Do you have an addiction? Some of us overeat, over drink, smoke, look at porn, gamble, do drugs, or become abusive. We can even be addicted to our feelings. When we let our negative thoughts control us to do wrong, we are under the power of our thoughts and feelings. Addiction controls several aspects of our character that keep us from coming to our full potential. I know these things first hand; I have been there and done that.
Mentally the addiction affects the way we think and feel, and how we live our life. The addiction will literally stunt the growth process, and the addict will remain childish, selfish and insensitive to the needs of others. Psychologically the addict remains in denial, and will do just about anything to justify bad behavior to others while under the control of their addiction. Addicts are basically selfish people who only care about themselves even though they are real good at manipulating others into believing otherwise.

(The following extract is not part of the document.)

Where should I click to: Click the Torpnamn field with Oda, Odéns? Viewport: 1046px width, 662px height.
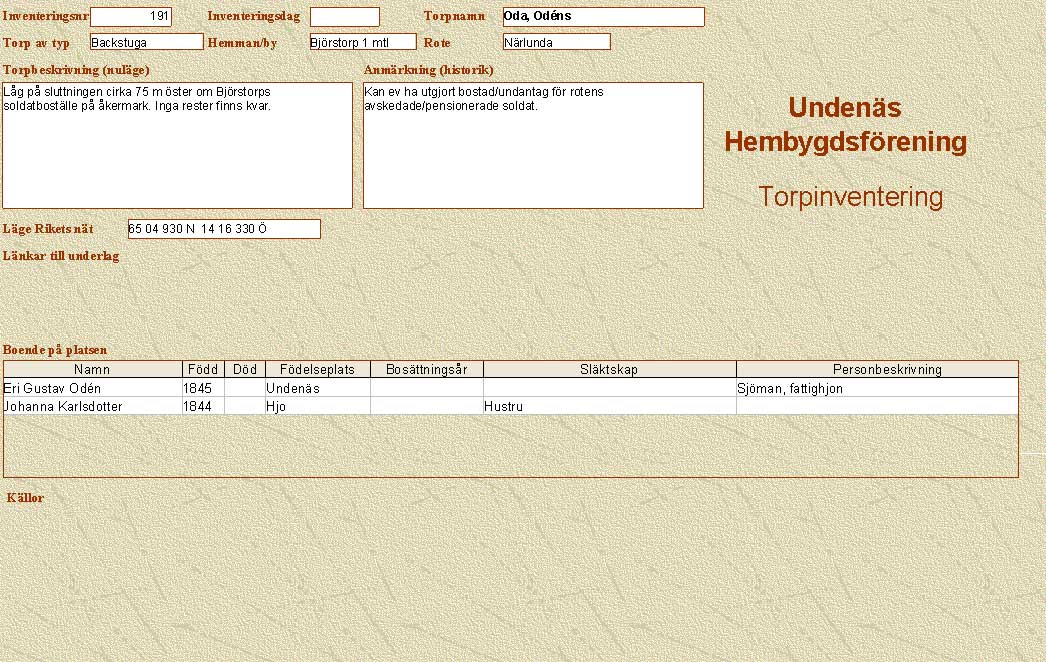point(603,17)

Emotionally the addiction makes the addict become overly defensive to anyone who tries to take away what he or she so desires. Addicts have a difficult time suppressing their negative emotions and are immature and childish. If they become too dependent on the addiction, they will justify reasons of why they think they are better people when abusing their substance of choice. Their low self-esteem keeps them very sensitive to how others feel about them. They are prone to finding faults in others to get any attention off of them.

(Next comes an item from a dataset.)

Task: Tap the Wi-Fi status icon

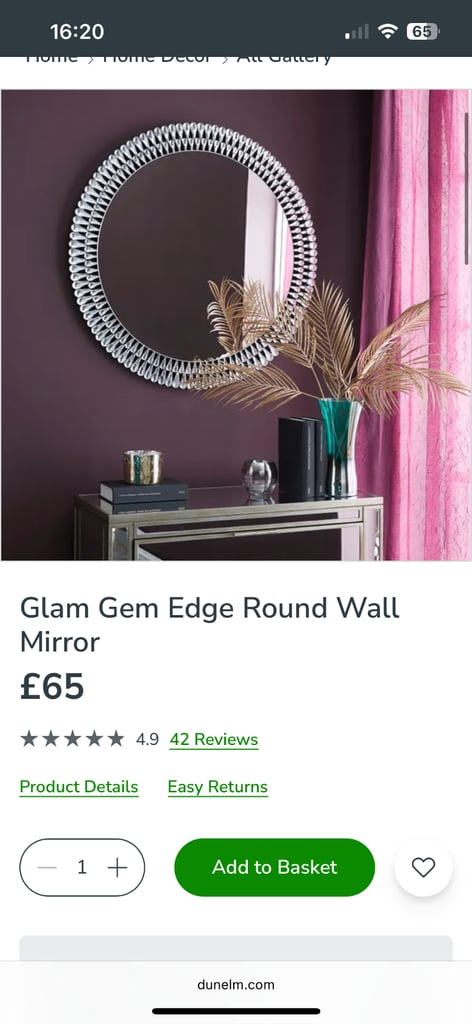Action: 389,31
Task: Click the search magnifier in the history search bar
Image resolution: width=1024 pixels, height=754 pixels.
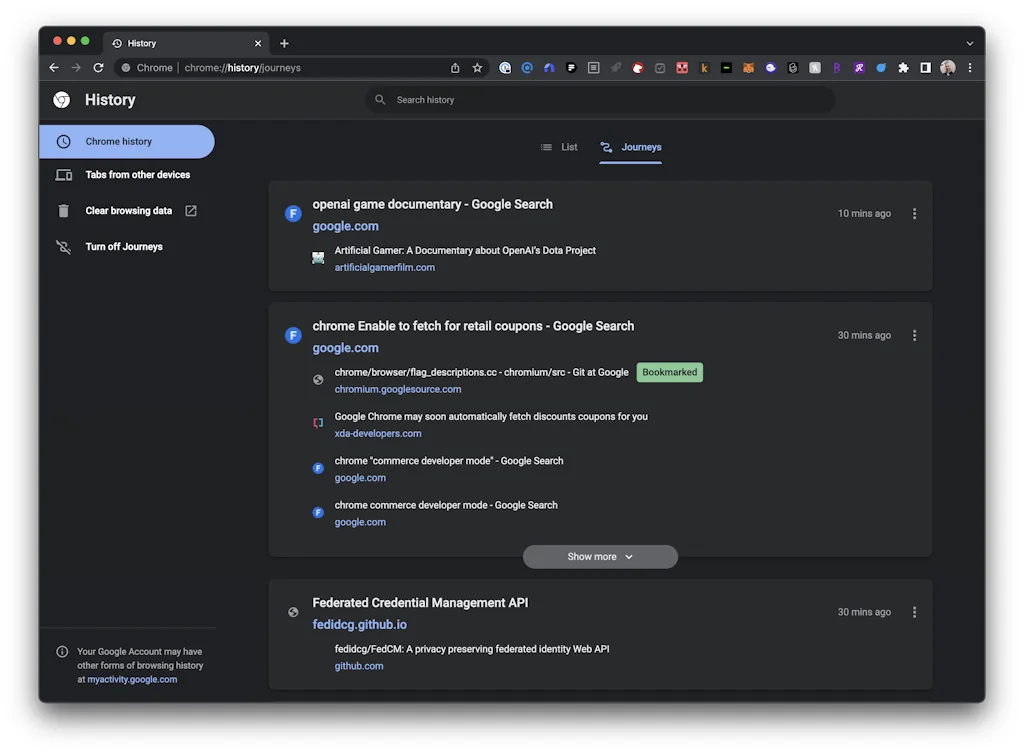Action: click(x=379, y=99)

Spiritually the addict is at a loss. He is desensitized to the spiritual self within him. The addiction keeps the addict from becoming the whole and complete person that God intended him to be. True potential is stunted. The addict does and says things that he normally wouldn’t if he were living his life without the neediness of addiction. The addict is missing out on so much in his life that he “wants and needs” too much, making him unable to give of himself.

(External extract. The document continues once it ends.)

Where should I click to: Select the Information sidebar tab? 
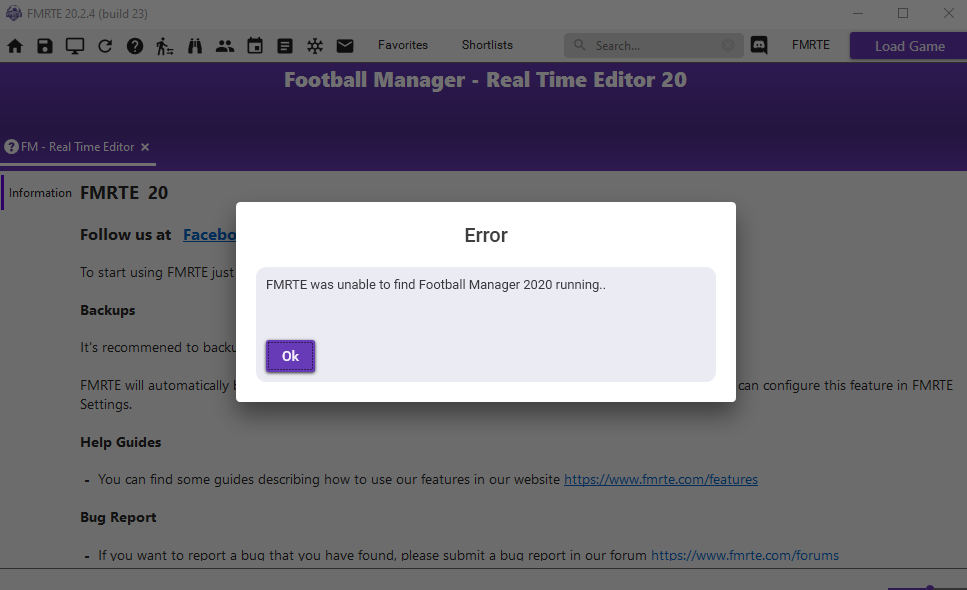[40, 193]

In the days of my disease, I reveled in my negative feelings, denying my weakness and sins. My feelings literally fed my constant unhappiness. If I accepted the fact that God was my source for REAL happiness, I would have to admit my failings, something that a spiritually bankrupt person is unable to do. In essence, the addict desperately needs to have trust enough in God first to quit their addiction and then begin to grow out from the selfish aspect of their rebellious personality.
Alcohol and drug addiction affects the whole family. Family members are affected in different ways, especially the person who loves the addict and enables the addiction. This person is called the enabler because they sweep things under the rug, so to speak, pretending there isn’t a problem. Unfortunately, the enabler usually gets the brunt of the abuse from the addict because the addict expects so much from them. If the enabler doesn’t come through with the addict’s neediness and constant requests for things, the enabler had better watch out! The enabler is just as sick mentally, emotionally, and spiritually as the abuser. They both need help.
The enabler is the rescuer of the addicted person. As long as the problem is continually swept under the carpet by the enabler, the addiction will continue to progress further because no one believes there is a problem! Denying the problem exists runs rampant in homes where addiction is fed. The longer the addict continues to use, the worse it will be for everyone involved.